# [What you should do]
Output the full listing below exactly, without the pictures.

START Dataset extract

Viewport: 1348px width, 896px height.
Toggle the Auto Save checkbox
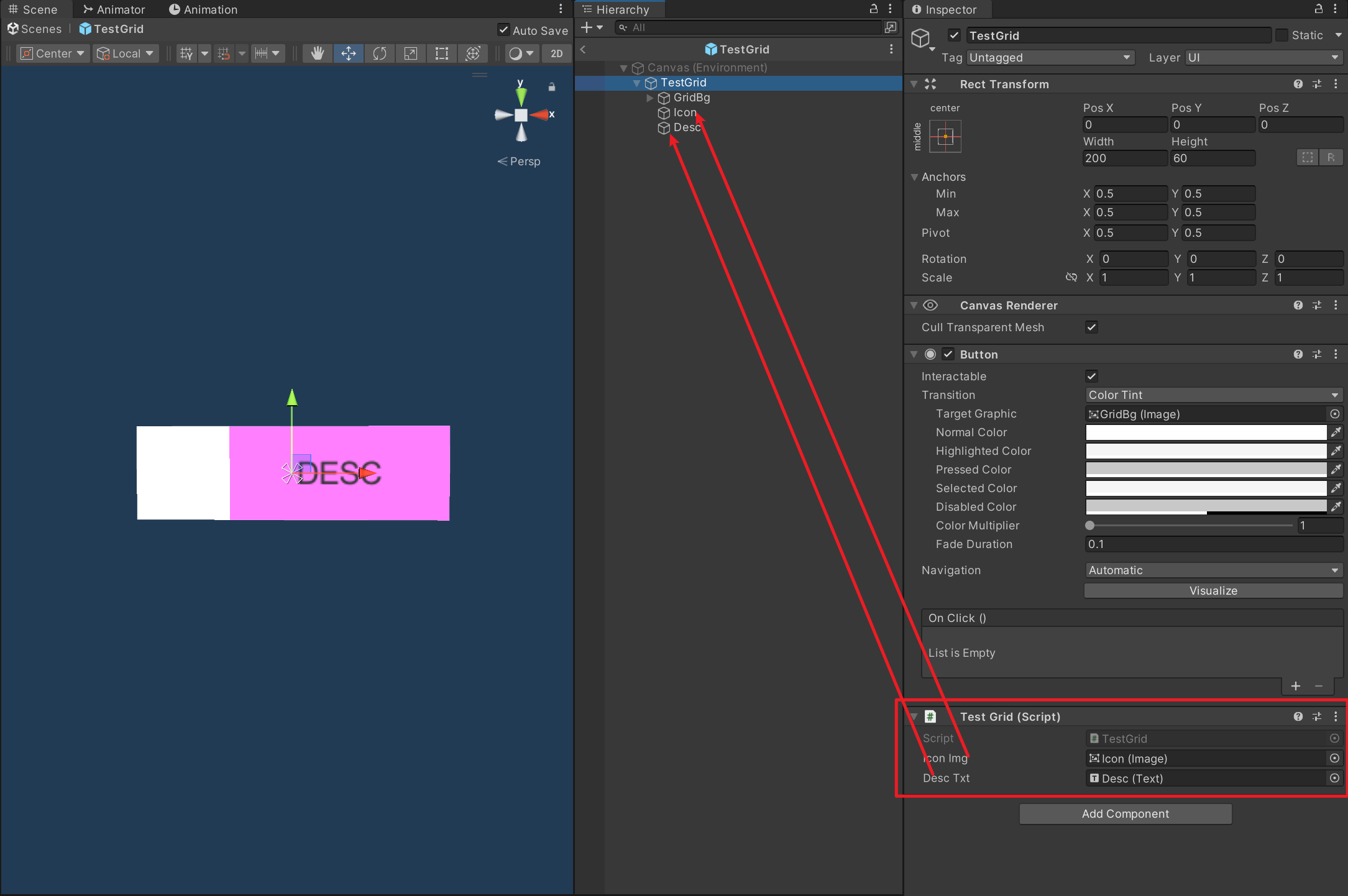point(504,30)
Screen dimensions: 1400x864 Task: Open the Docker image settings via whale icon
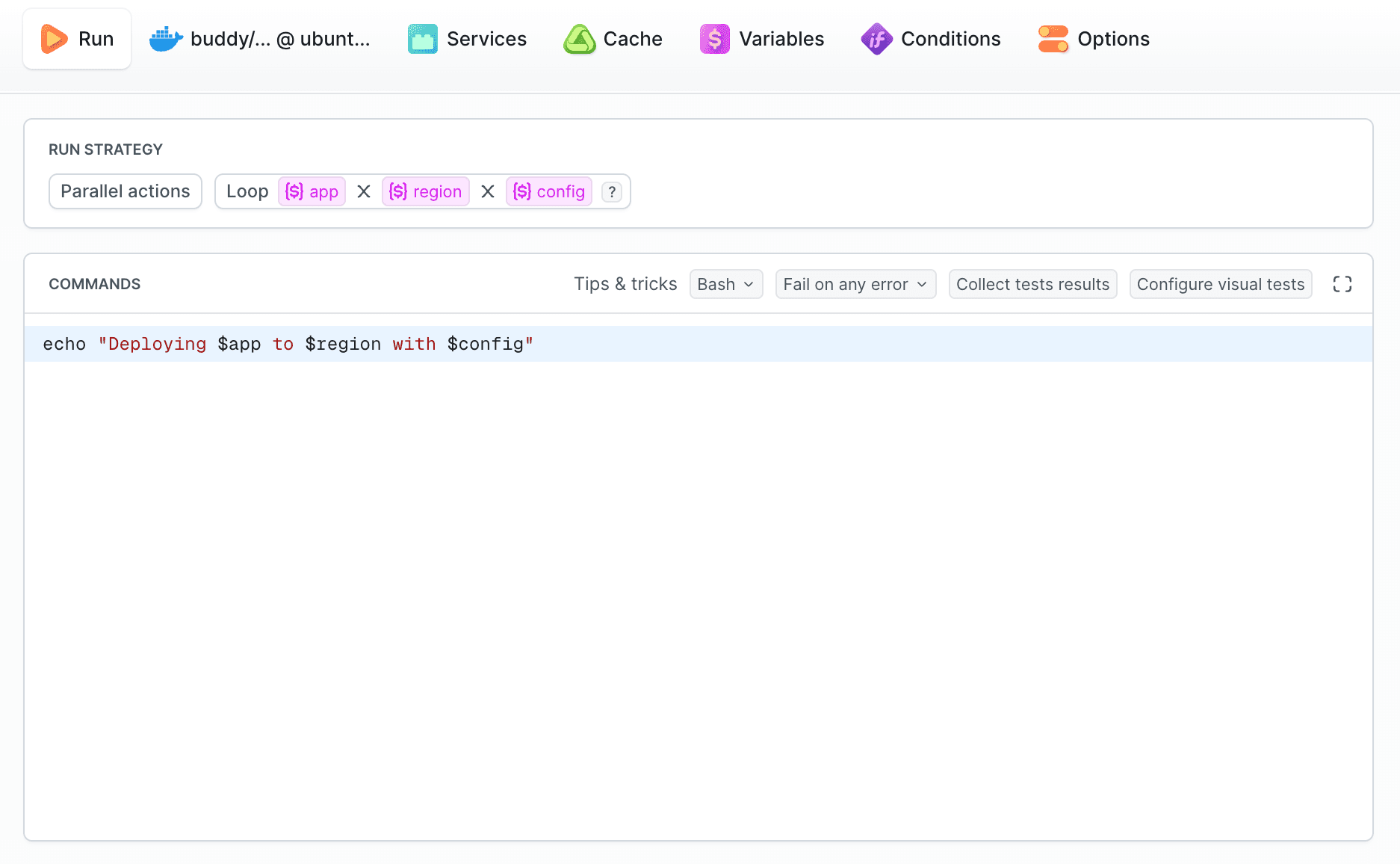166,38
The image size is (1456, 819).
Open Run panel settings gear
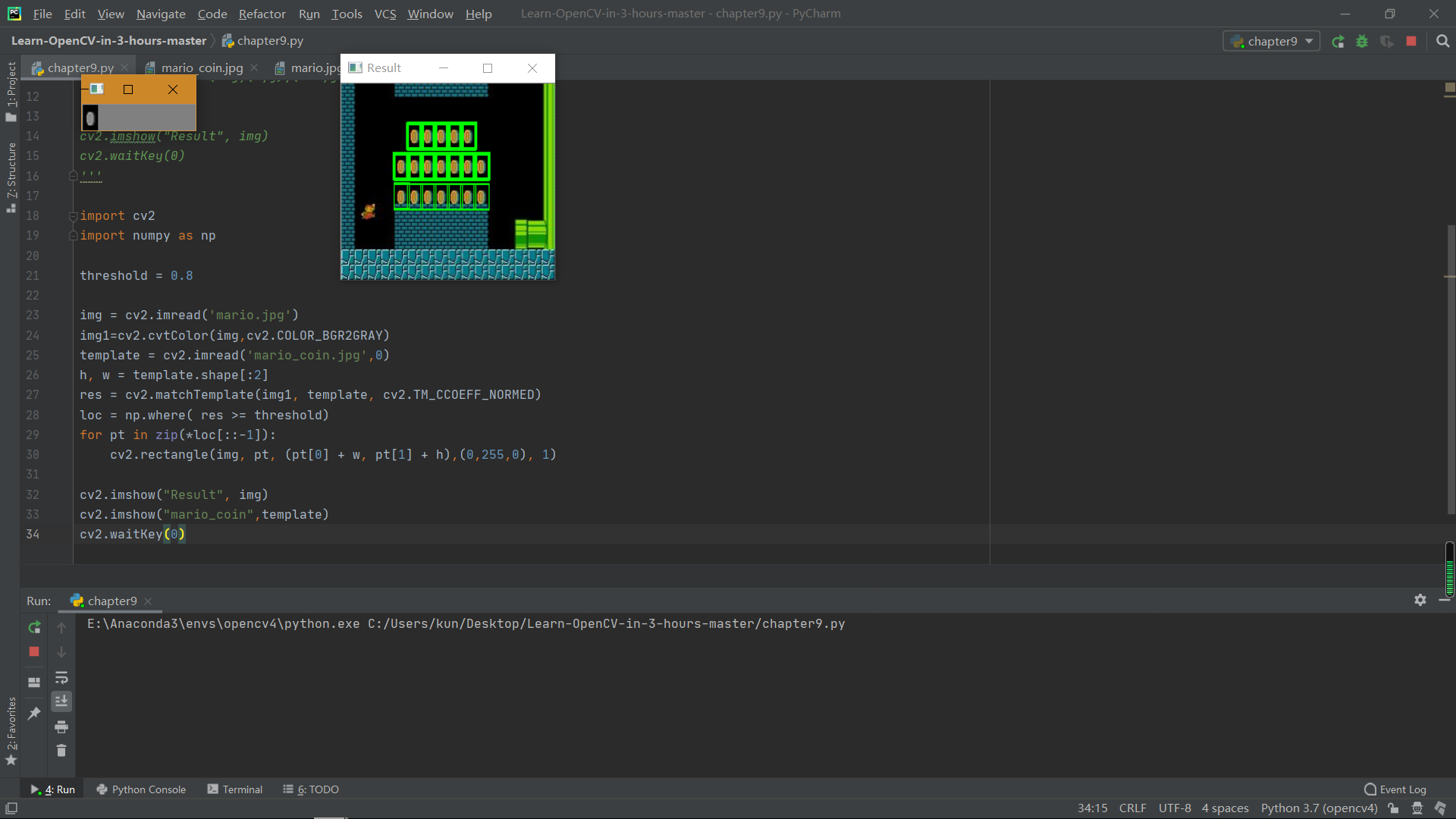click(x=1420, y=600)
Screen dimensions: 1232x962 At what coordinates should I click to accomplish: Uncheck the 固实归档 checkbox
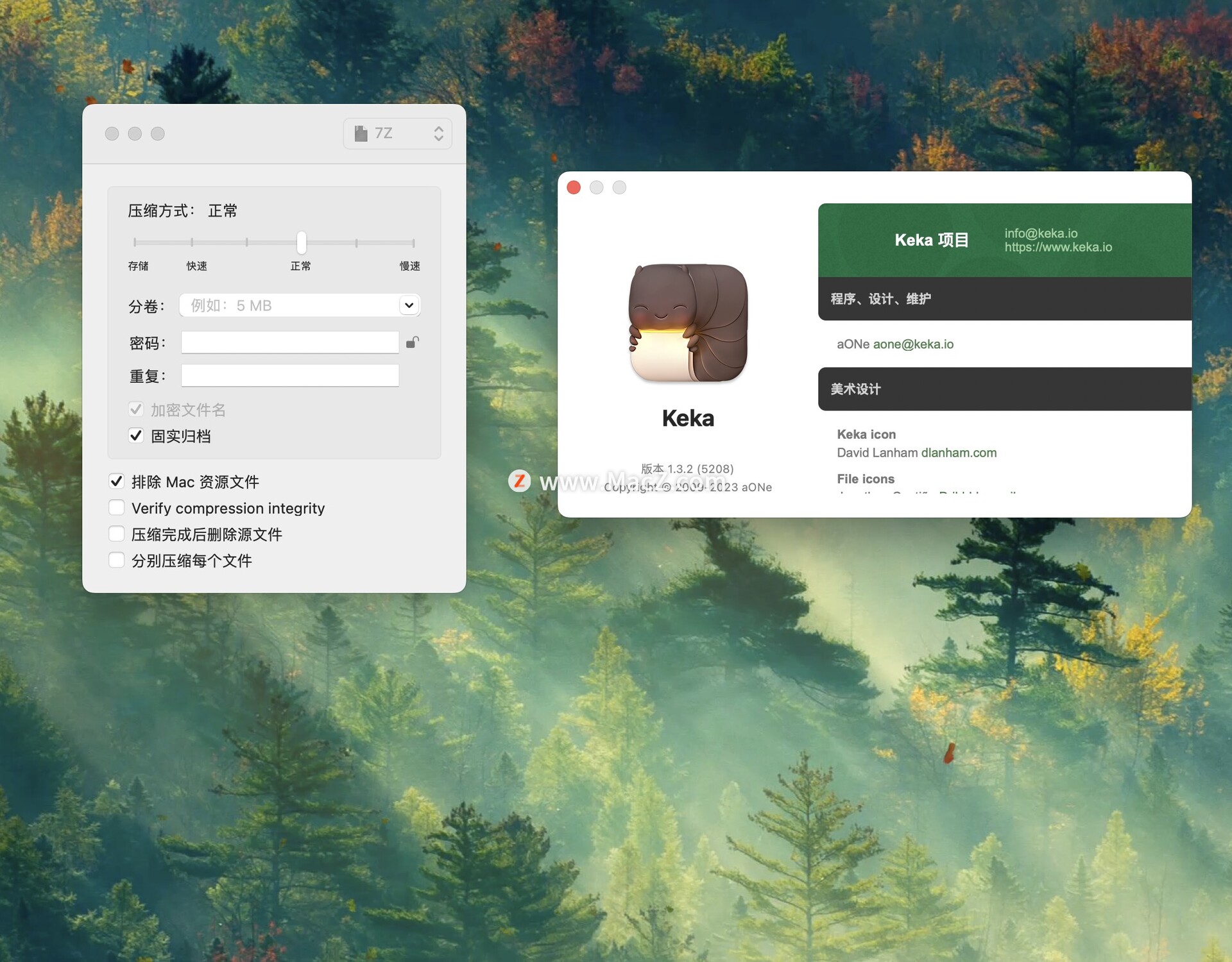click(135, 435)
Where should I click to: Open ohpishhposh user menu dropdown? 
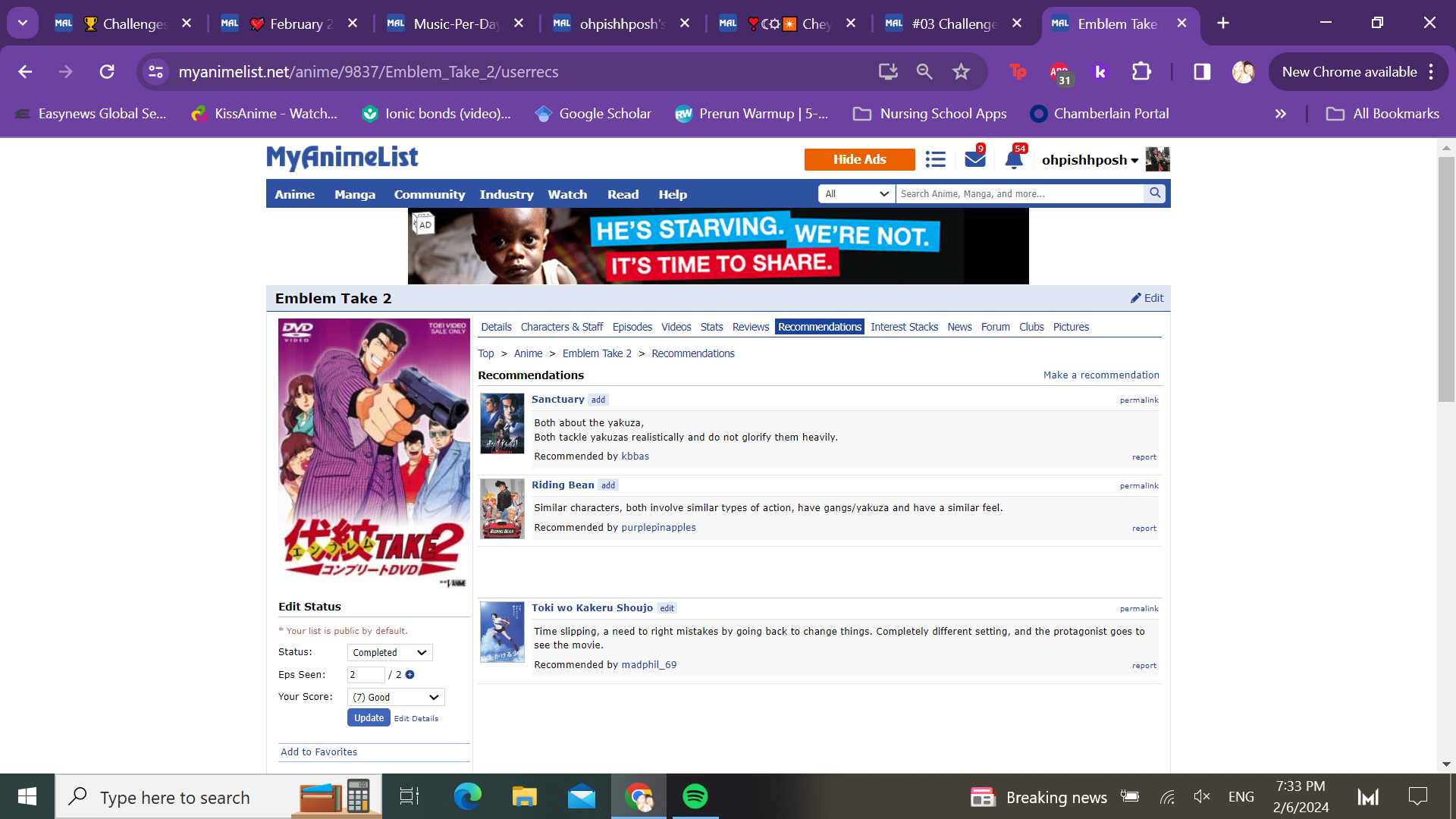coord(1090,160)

END Dataset extract

# [Solution for this problem]
Viewport: 1348px width, 896px height.
Toggle the Auto Save checkbox
point(504,30)
Screen dimensions: 1400x864 Task: Open the Docker image settings via whale icon
166,38
The image size is (1456, 819).
Open Run panel settings gear
click(x=1420, y=600)
Screen dimensions: 1232x962 At what coordinates should I click to accomplish: Uncheck the 固实归档 checkbox
click(135, 435)
Where should I click to: Open ohpishhposh user menu dropdown? 
coord(1090,160)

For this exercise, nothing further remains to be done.